Now there has been further study and those initial results no longer appear to be what Dr. Wolfe-Simon thought. Something interesting was indeed discovered even though it was not what they at first thought it was.
Yeah, but Dr. Wolfe-Simon was curb-stomped in the process.
I get the feeling Dr. Redfield won't be satisfied until she gets to hold Dr. Wolfe-Simon down, scrape a dull knife across her scalp, and post photos of the scalp to her blog.
The problem is that this kind of grandstanding for personal gain (GFAJ-1 = Give Felisa A Job-1) gives science and scientists a bad name in the mind of the public. This was at best really horrible science. Extremely horrible science. However, given the past behavior of the lead author I suspect it was an attempt at fame (which unfortunately worked).
When certain people are backed into a corner, they lash back and downplay their original claims and change course in a 'bait and swith" scenerio. Of course, this is an interesting organism but can't you just "give up the ghost" and say we were wrong and are pursuing other interests rather than drag us further down the path that now the unstable arsenic biomolecules (DNA especially) only fall apart when the cells are lysed? Continue to cover this up for as long as you want: this whole original hypothesis that arsenic is incorporated into DNA in this organism is absurdly ridiculous!

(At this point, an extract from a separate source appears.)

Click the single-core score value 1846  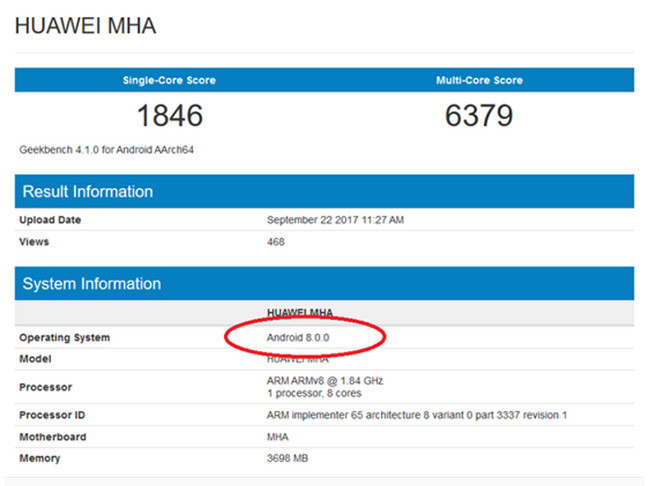point(169,116)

I wouldn't call it "bait & switch" simply because the line of research remains interesting.
There was a time when it was absurd to think that DNA could be the molecule of inheritance.
There was a time when it was absurd to think that proteins could be the infectious particle for spongiform encephalopathy.
There was a time when it was absurd to think that an RNA virus could insert itself into your genome.
It turns out, life has a lot of strange variations that seem absurd if you accept that what we know is all that can be. I'm not saying the arsenic DNA thing is right, but I am saying that to dismiss an idea for which there is empirical evidence because it doesn't meet your preconceptions is... absurd.
Looking,reading,learning.
I do have some concerns at how NASA seems to be circling their wagons on this. It's not that big a deal. There are ideas in science every day that don't work out. What's their stake in dragging this out?
#10 -
If I might be blunt, Space exploration IS at stake, since so many myopic humans need to have it " all spelled out before hand " we need to explore space, because that IS what we as Humans meant to do, we should NOT need any excuses for doing it.
Hey Eagle.... I actually agree... Lets get started on manned Mars exploration and large scale terraforming... or at least a permanent moon base with space born construction of ships and habitable modules.... "Climb the Mountain because it's their" and we will discover not just new things about space... but about man. Coincidentally, my Pastor has preached on the Tower of Babel recently.... so I'll add "Do these things carefully without forgetting where we came from or who we are as a people."
I don't think this particular study puts space exploration at stake one way or another. If I'm wrong about that, please explain why.
I quiver with anticipation.
#10.2
Lets do that with an illustration: Lets take the easrly days explorers willing to risk " life and limb " but at the same time they know reality from fiction, so you want people to volunteer for a mission to a " new colony " the basics questions would be a) Water b)Food c) Security d) Viability
So lets see now, data supported by a " leading authority " is shown to be faulty, how would you as a volunteer respond to that?